◆ Work to do
Copy word for word the stretch of lines from the one containing "You are a computer-use agent." through the last line, both ends included, and leave the pictures out of your answer.

◆ Dataset entries

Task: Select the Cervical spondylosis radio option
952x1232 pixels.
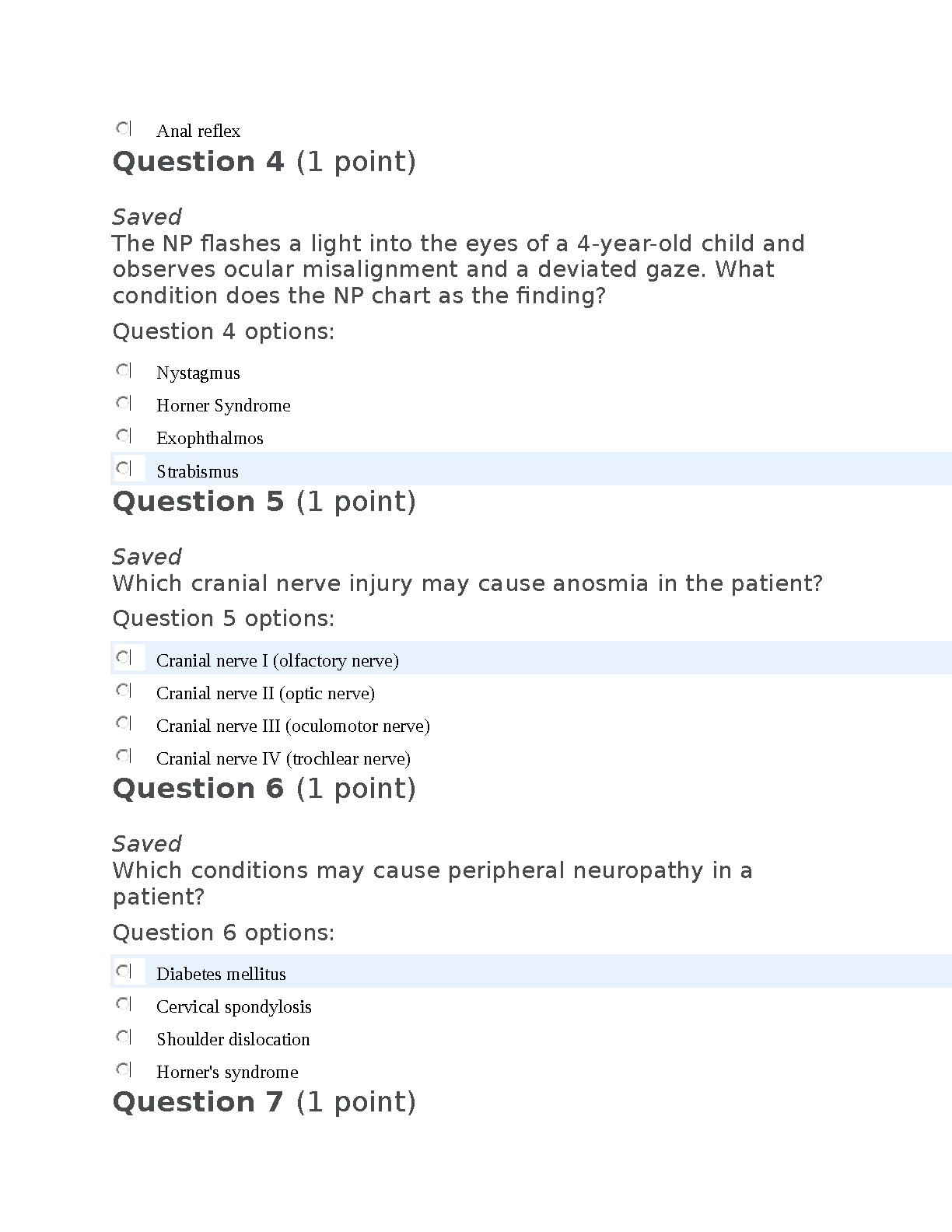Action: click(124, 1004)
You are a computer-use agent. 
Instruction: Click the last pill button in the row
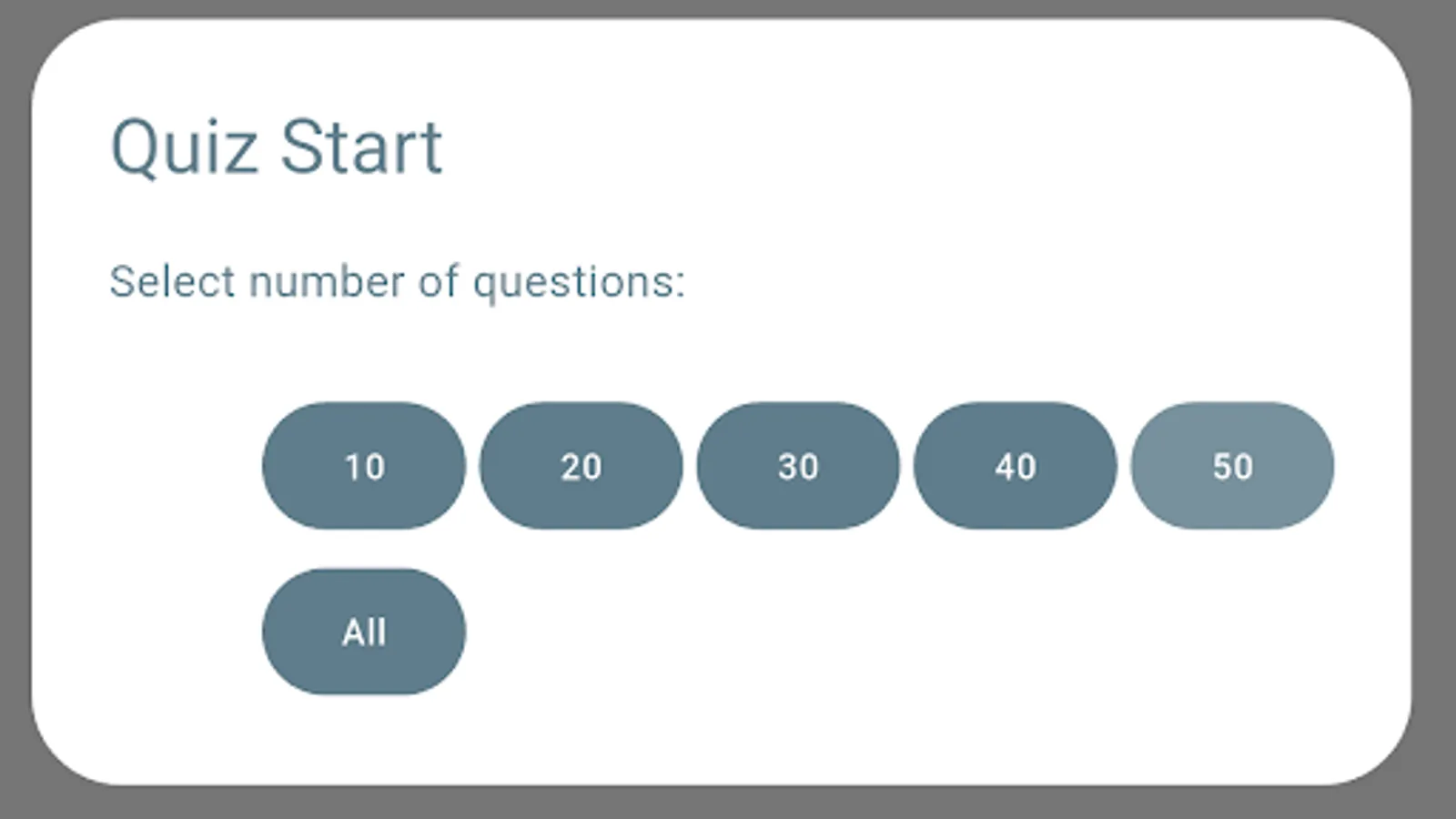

◆ Solution for this task
You are a computer-use agent. 
Instruction: Click the last pill button in the row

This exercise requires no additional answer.